_TO DO_: Give back an exact copy of the lines in the records below, from the line that has "Ankara Casper Boot Ayarları (40, 1814)" through the line that has "CHAIN (28, 1920)", and nothing besides.

[RAW DATA — start]

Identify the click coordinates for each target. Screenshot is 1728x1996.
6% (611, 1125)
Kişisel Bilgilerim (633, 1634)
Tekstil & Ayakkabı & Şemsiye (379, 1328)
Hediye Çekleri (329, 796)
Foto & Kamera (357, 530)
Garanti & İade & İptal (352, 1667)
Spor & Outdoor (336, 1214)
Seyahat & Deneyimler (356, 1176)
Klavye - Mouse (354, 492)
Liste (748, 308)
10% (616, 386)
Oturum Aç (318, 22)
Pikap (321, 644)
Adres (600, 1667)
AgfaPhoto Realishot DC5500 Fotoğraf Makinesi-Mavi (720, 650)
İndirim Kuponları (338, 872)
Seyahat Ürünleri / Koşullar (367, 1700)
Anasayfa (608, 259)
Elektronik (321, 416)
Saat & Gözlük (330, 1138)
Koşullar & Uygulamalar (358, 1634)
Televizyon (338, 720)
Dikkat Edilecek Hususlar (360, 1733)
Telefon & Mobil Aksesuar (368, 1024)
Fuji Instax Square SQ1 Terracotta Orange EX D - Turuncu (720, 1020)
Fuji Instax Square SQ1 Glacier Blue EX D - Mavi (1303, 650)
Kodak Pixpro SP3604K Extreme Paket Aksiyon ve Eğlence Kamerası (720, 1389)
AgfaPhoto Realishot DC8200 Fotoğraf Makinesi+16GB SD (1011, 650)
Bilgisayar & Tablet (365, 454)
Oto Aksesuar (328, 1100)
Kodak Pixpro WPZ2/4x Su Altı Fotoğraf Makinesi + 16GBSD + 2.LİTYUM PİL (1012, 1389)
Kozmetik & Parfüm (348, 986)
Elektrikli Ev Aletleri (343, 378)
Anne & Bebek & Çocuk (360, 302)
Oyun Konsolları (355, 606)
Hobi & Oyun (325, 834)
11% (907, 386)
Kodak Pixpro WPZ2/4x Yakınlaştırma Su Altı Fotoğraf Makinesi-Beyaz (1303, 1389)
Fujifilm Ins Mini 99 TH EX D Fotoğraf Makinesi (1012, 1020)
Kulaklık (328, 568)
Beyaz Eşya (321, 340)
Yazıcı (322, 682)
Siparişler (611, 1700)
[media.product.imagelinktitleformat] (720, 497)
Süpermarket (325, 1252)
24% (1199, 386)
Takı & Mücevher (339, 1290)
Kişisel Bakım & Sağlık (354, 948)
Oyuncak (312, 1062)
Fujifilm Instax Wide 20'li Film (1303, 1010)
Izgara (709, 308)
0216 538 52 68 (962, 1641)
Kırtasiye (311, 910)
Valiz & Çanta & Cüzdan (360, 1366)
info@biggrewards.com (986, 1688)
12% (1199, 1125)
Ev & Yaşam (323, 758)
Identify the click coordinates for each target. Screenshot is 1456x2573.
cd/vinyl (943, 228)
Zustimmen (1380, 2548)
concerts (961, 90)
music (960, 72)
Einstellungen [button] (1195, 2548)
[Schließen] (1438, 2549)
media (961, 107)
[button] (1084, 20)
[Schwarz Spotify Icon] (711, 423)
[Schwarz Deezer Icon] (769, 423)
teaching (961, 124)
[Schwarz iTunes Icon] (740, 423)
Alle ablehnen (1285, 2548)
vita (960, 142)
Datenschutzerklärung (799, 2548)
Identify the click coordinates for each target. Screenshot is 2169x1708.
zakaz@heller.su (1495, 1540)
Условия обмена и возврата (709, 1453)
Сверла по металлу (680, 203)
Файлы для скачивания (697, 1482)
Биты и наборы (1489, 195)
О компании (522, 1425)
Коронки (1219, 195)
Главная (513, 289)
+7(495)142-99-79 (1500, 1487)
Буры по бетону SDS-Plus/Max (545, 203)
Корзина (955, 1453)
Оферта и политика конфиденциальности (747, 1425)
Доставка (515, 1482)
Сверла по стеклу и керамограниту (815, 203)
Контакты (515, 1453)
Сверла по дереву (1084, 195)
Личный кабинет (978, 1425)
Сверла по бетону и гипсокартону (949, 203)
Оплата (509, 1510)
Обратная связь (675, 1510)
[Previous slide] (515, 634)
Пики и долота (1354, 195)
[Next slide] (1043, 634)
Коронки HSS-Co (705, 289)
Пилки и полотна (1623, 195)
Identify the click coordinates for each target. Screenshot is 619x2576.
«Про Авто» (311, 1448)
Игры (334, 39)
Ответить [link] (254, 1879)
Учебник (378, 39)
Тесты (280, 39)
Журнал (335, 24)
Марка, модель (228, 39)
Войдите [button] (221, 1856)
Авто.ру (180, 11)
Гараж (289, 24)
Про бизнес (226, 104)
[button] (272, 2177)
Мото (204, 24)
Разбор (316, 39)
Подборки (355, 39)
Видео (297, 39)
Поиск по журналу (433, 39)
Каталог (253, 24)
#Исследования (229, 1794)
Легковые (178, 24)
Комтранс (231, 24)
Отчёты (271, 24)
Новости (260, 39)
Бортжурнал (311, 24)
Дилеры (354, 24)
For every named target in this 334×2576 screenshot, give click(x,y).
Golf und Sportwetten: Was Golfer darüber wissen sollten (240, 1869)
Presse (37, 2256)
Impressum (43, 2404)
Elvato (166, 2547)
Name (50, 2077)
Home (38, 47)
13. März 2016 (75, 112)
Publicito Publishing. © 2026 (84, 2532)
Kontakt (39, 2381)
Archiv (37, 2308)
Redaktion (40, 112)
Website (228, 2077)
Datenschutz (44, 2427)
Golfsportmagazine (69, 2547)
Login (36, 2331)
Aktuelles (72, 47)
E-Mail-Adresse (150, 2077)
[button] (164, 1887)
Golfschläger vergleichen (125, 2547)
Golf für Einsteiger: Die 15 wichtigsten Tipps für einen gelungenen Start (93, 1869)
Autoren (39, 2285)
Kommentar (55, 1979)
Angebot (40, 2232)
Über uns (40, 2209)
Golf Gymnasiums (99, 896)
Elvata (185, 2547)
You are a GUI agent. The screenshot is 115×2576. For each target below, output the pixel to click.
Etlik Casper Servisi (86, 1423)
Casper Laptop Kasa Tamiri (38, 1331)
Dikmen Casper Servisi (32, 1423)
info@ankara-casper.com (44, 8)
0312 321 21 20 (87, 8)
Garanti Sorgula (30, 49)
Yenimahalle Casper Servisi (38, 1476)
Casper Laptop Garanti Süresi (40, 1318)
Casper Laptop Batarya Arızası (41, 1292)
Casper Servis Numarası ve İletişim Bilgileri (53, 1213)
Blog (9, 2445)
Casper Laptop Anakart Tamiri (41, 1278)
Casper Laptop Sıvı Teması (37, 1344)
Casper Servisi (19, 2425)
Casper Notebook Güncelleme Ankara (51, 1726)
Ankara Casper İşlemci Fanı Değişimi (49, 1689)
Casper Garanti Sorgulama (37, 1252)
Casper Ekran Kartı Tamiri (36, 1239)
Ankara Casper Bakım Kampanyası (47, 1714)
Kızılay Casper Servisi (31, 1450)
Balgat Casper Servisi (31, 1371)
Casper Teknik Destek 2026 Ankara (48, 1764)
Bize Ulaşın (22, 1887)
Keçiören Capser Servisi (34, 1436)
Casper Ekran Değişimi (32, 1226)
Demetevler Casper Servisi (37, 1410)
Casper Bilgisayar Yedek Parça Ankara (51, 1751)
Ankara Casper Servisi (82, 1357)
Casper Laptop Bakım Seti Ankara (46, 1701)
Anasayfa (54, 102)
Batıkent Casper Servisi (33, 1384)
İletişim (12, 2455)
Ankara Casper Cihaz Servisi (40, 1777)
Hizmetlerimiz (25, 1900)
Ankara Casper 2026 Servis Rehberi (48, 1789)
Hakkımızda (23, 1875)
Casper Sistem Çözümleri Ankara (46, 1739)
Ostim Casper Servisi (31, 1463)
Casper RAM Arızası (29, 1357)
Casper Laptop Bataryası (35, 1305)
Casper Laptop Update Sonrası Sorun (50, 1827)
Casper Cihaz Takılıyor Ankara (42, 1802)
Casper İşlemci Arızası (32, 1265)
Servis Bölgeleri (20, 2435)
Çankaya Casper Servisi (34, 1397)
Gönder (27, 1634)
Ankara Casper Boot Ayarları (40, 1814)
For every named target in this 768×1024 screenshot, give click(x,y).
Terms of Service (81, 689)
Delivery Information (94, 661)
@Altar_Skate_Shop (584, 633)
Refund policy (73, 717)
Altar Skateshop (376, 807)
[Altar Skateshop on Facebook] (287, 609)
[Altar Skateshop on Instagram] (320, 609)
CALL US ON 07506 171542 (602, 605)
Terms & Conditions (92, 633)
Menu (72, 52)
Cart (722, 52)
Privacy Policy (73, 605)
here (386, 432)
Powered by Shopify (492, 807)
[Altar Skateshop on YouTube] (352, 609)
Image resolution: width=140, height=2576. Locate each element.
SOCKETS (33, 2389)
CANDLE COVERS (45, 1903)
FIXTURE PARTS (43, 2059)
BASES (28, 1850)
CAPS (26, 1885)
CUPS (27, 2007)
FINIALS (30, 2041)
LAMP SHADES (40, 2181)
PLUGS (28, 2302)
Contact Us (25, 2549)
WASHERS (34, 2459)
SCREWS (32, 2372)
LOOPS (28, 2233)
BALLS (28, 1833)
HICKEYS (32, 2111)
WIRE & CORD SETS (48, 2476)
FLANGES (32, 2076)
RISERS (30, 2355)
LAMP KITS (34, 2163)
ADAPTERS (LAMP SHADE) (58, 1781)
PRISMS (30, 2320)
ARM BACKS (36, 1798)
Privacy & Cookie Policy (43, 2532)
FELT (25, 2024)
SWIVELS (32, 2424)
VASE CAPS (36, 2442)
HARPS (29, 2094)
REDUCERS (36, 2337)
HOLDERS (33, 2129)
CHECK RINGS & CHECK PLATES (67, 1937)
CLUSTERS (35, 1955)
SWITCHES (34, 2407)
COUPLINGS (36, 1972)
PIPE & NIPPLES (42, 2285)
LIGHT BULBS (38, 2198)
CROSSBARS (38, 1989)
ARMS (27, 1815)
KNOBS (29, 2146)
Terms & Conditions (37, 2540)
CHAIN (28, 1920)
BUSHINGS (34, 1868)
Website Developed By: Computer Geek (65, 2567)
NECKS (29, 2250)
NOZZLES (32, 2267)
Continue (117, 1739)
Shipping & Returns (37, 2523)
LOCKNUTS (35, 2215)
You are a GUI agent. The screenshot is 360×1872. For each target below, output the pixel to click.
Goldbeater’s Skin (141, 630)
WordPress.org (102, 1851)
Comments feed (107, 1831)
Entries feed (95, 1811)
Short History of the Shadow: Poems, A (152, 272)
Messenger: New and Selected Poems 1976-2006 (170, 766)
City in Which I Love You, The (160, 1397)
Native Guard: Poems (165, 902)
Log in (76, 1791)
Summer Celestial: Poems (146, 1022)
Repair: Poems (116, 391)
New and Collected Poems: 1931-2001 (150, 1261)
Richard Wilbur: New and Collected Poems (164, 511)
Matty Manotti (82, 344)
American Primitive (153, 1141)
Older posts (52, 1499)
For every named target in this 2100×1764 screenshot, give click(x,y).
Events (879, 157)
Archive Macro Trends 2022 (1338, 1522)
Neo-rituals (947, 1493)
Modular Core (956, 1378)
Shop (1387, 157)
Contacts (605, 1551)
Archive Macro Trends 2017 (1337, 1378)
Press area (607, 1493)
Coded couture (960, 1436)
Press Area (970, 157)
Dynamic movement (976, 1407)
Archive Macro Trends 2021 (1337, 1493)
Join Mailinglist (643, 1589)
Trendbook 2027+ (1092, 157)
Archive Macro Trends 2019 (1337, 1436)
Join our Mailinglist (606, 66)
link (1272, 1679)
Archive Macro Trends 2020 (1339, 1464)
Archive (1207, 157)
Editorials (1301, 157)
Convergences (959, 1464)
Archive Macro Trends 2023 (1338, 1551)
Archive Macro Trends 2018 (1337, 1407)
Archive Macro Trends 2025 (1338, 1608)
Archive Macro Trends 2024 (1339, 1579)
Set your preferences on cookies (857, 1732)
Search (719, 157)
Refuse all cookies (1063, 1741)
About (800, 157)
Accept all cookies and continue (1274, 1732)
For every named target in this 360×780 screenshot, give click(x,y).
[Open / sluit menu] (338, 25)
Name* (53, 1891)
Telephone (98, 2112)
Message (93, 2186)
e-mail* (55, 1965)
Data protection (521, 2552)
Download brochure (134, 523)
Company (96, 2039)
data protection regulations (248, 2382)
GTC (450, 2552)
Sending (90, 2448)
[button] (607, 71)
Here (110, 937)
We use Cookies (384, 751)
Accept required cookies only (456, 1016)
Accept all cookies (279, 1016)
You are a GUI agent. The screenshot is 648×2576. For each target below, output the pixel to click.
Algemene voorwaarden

[RAW DATA — finish]

_WRITTEN RESPONSE_:
Ankara Casper Boot Ayarları (40, 1814)
For every named target in this 768×1024 screenshot, give click(x,y).
Terms of Service (81, 689)
Delivery Information (94, 661)
@Altar_Skate_Shop (584, 633)
Refund policy (73, 717)
Altar Skateshop (376, 807)
[Altar Skateshop on Facebook] (287, 609)
[Altar Skateshop on Instagram] (320, 609)
CALL US ON 07506 171542 (602, 605)
Terms & Conditions (92, 633)
Menu (72, 52)
Cart (722, 52)
Privacy Policy (73, 605)
here (386, 432)
Powered by Shopify (492, 807)
[Altar Skateshop on YouTube] (352, 609)
Image resolution: width=140, height=2576. Locate each element.
SOCKETS (33, 2389)
CANDLE COVERS (45, 1903)
FIXTURE PARTS (43, 2059)
BASES (28, 1850)
CAPS (26, 1885)
CUPS (27, 2007)
FINIALS (30, 2041)
LAMP SHADES (40, 2181)
PLUGS (28, 2302)
Contact Us (25, 2549)
WASHERS (34, 2459)
SCREWS (32, 2372)
LOOPS (28, 2233)
BALLS (28, 1833)
HICKEYS (32, 2111)
WIRE & CORD SETS (48, 2476)
FLANGES (32, 2076)
RISERS (30, 2355)
LAMP KITS (34, 2163)
ADAPTERS (LAMP SHADE) (58, 1781)
PRISMS (30, 2320)
ARM BACKS (36, 1798)
Privacy & Cookie Policy (43, 2532)
FELT (25, 2024)
SWIVELS (32, 2424)
VASE CAPS (36, 2442)
HARPS (29, 2094)
REDUCERS (36, 2337)
HOLDERS (33, 2129)
CHECK RINGS & CHECK PLATES (67, 1937)
CLUSTERS (35, 1955)
SWITCHES (34, 2407)
COUPLINGS (36, 1972)
PIPE & NIPPLES (42, 2285)
LIGHT BULBS (38, 2198)
CROSSBARS (38, 1989)
ARMS (27, 1815)
KNOBS (29, 2146)
Terms & Conditions (37, 2540)
CHAIN (28, 1920)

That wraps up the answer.